Start of Block

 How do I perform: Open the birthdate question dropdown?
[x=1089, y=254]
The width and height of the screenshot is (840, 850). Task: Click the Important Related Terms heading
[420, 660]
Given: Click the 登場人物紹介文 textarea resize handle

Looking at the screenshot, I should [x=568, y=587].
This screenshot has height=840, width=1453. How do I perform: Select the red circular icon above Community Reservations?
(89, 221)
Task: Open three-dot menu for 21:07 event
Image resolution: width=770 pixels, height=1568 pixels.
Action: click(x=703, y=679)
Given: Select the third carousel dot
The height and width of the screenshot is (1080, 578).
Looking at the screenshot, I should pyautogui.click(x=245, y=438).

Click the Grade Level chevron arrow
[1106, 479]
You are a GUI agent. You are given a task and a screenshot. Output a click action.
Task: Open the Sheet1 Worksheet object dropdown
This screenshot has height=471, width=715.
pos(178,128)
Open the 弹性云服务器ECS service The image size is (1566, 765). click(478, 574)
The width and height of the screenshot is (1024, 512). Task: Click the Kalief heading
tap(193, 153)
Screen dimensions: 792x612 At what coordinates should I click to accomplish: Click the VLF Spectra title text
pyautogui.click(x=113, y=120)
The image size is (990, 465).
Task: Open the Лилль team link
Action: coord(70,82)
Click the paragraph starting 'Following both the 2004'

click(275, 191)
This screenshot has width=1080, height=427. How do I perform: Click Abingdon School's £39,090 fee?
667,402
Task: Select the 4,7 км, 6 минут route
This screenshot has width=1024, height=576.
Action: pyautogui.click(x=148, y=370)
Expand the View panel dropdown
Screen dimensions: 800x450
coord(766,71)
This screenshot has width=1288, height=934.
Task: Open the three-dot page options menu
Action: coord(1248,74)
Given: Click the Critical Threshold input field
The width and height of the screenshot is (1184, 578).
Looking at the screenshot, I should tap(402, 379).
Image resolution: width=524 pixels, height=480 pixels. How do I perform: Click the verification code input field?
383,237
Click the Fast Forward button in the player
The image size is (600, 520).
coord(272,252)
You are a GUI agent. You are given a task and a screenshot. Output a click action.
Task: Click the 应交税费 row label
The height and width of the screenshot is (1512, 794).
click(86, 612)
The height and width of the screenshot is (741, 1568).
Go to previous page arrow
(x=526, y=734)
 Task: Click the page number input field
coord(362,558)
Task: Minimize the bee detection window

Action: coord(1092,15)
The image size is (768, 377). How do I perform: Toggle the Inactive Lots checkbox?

End of Block

# ACTIVITY
Would you output all of the material exactly as it reads?

# REPLY
 How do I perform: Open the birthdate question dropdown?
[x=1089, y=254]
The width and height of the screenshot is (840, 850). Task: Click the Important Related Terms heading
[420, 660]
Given: Click the 登場人物紹介文 textarea resize handle

Looking at the screenshot, I should [x=568, y=587].
This screenshot has height=840, width=1453. How do I perform: Select the red circular icon above Community Reservations?
(89, 221)
Task: Open three-dot menu for 21:07 event
Image resolution: width=770 pixels, height=1568 pixels.
Action: click(x=703, y=679)
Given: Select the third carousel dot
The height and width of the screenshot is (1080, 578).
Looking at the screenshot, I should pyautogui.click(x=245, y=438).

Click the Grade Level chevron arrow
[1106, 479]
You are a GUI agent. You are given a task and a screenshot. Output a click action.
Task: Open the Sheet1 Worksheet object dropdown
This screenshot has height=471, width=715.
pos(178,128)
Open the 弹性云服务器ECS service The image size is (1566, 765). click(478, 574)
The width and height of the screenshot is (1024, 512). Task: Click the Kalief heading
tap(193, 153)
Screen dimensions: 792x612 At what coordinates should I click to accomplish: Click the VLF Spectra title text
pyautogui.click(x=113, y=120)
The image size is (990, 465).
Task: Open the Лилль team link
Action: coord(70,82)
Click the paragraph starting 'Following both the 2004'

click(275, 191)
This screenshot has width=1080, height=427. How do I perform: Click Abingdon School's £39,090 fee?
667,402
Task: Select the 4,7 км, 6 минут route
This screenshot has width=1024, height=576.
Action: pyautogui.click(x=148, y=370)
Expand the View panel dropdown
Screen dimensions: 800x450
coord(766,71)
This screenshot has width=1288, height=934.
Task: Open the three-dot page options menu
Action: coord(1248,74)
Given: Click the Critical Threshold input field
The width and height of the screenshot is (1184, 578).
Looking at the screenshot, I should tap(402, 379).
Image resolution: width=524 pixels, height=480 pixels. How do I perform: Click the verification code input field?
383,237
Click the Fast Forward button in the player
The image size is (600, 520).
coord(272,252)
You are a GUI agent. You are given a task and a screenshot. Output a click action.
Task: Click the 应交税费 row label
The height and width of the screenshot is (1512, 794).
click(86, 612)
The height and width of the screenshot is (741, 1568).
Go to previous page arrow
(x=526, y=734)
 Task: Click the page number input field
coord(362,558)
Task: Minimize the bee detection window

Action: coord(1092,15)
The image size is (768, 377). How do I perform: Toggle the Inactive Lots checkbox?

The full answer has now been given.